Most Americans have no conception of the breadth of King’s dream. Many can recount his hope that his children would one day “be judged not by the color of their skin, but by the content of their character.” Many have no idea that King’s dream was far more inclusive than a 15-minute speech would permit.

In his final sermon — just four days before his assassination — King elaborated on his vision for America. “Justice for black people will not flow into society merely from court decisions nor from fountains of political oratory,” he said. “Nor will a few token changes quell all the tempestuous yearnings of millions of disadvantaged black people.”

At the time of King’s death, he was in Memphis, Tenn., to help laid-off garbage workers. As his legacy evolved over time, King began to use his pulpit to speak for the disadvantaged. He had begun a “Poor People’s Campaign” through which he wanted to dramatically improve the living conditions for America’s poor.

King’s quest to improve the lives of the poor had special ramifications for his quest to improve life for African-Americans. Toward the end of his own life, he realized that he had witnessed significant victories against Jim Crow in the Brown v. Board decision, in the Civil Rights Act of 1964 and the Voting Rights Act of 1965. He realized that in spite of these legal successes, most African-Americans had seen little changes in their livelihoods.
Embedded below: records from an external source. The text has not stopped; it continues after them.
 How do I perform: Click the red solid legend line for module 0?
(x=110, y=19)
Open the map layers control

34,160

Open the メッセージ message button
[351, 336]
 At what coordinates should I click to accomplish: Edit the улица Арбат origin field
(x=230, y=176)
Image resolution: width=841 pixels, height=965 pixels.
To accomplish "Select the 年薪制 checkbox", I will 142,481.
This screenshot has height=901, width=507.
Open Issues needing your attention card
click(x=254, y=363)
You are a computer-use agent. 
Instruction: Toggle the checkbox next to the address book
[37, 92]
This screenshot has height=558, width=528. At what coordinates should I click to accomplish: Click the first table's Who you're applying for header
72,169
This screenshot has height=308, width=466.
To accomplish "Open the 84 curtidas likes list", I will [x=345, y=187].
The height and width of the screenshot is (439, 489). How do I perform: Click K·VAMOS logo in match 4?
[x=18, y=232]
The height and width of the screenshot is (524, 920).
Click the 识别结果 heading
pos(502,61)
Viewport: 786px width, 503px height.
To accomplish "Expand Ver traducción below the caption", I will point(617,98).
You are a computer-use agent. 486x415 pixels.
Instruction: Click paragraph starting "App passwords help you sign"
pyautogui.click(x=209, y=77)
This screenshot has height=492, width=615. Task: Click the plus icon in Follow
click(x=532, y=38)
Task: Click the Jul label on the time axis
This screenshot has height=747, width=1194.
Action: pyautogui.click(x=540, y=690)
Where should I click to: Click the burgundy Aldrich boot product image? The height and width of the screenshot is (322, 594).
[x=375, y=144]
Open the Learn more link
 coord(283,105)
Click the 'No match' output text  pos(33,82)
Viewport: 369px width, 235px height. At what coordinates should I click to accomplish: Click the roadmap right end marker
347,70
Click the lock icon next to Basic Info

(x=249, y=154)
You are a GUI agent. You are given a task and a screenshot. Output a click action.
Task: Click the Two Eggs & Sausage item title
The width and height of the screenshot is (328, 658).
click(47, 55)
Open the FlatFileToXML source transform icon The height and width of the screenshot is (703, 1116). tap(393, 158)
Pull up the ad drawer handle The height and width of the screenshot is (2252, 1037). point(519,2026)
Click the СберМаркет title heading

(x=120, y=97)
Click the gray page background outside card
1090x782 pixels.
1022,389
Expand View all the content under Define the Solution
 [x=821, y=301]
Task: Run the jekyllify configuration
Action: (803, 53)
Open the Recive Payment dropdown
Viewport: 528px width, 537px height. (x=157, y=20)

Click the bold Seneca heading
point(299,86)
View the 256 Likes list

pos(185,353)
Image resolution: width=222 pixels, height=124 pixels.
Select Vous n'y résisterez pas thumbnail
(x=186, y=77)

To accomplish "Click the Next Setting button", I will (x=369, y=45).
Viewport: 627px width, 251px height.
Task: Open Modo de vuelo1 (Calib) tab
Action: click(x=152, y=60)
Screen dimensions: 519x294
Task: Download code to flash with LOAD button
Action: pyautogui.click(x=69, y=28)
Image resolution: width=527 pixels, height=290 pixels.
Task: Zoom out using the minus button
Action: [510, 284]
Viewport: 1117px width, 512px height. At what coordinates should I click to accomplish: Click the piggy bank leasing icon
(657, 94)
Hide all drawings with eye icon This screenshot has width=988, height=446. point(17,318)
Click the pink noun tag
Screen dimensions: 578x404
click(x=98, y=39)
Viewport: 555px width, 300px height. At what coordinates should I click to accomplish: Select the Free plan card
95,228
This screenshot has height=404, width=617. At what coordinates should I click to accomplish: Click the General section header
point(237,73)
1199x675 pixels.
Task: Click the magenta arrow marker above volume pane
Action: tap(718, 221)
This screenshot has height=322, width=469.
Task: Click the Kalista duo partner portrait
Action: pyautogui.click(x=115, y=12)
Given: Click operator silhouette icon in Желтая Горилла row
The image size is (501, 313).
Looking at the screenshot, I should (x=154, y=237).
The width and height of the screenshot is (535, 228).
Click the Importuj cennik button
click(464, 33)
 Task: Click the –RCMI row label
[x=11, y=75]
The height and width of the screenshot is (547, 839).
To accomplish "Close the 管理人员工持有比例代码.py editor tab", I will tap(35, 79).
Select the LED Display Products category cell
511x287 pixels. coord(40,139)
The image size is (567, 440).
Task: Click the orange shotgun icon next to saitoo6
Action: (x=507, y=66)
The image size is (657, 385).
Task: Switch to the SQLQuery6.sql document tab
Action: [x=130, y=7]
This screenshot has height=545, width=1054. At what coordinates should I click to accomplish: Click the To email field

King realized that America had to enforce these new standards, but he also realized that African-Americans would be oppressed as long as their society denied them economic justice. King understood that these new laws would even the playing field so that African-Americans could compete, but he knew they could never be competitive unless America made adequate amends for its centuries of oppression.

“There are those who still feel that if the Negro is to rise out of poverty, if the Negro is to rise out of slum conditions, if he to rise out of discrimination and segregation, he must do it all by himself. And so they say that the Negro must lift himself by his own bootstraps … It’s all right to tell a man to lift himself by his own bootstraps, but it is a cruel jest to say to a bootless man that he ought to lift himself by his own bootstraps.”

King’s dream could never be realized without court decisions and laws that removed some of the institutional barriers to racial equality. It would never be realized, though, without radical, practical steps to change the lives of millions of African-Americans. King spoke of this in an essay published posthumously.

“The problems we now face — providing jobs, better housing and better education for the poor … will require money for their solution, a fact that makes those solutions all the more difficult,” he wrote. “Solutions for these problems, as urgent as they are, must be constructive and rational.”

In that respect, not much has changed over 40 years. Lack of jobs, poor housing and inadequate education still plague America’s urban centers, and African-Americans suffer disproportionately as a result.

Obama does have some plans to address those issues, though. He is considering a large-scale infrastructure improvement program that would put millions of Americans back to work. He also wants to create an Affordable Housing Trust Fund; he also wants to help improve America’s schools.

On Nov. 4, 2008, millions of Americans took to the streets. They cried tears of joy as they celebrated the nation’s first African-American president. While some folks returned to comfortable houses in the suburbs, many disadvantaged African-Americans returned, teary-eyed, to apartments infested with roaches and rats and with hunger in their stomachs.

Perhaps they also returned with hope in their hearts.

King’s dream has not yet been realized, but Obama’s election has restored America’s faith in itself. If America can come so far in just 40 years, then it can surely realize the dream of which King once spoke and for which so many still hope.

Michael Jones is a sophomore in Saybrook College and a candidate for the Democratic nomination for Ward 1 alderman.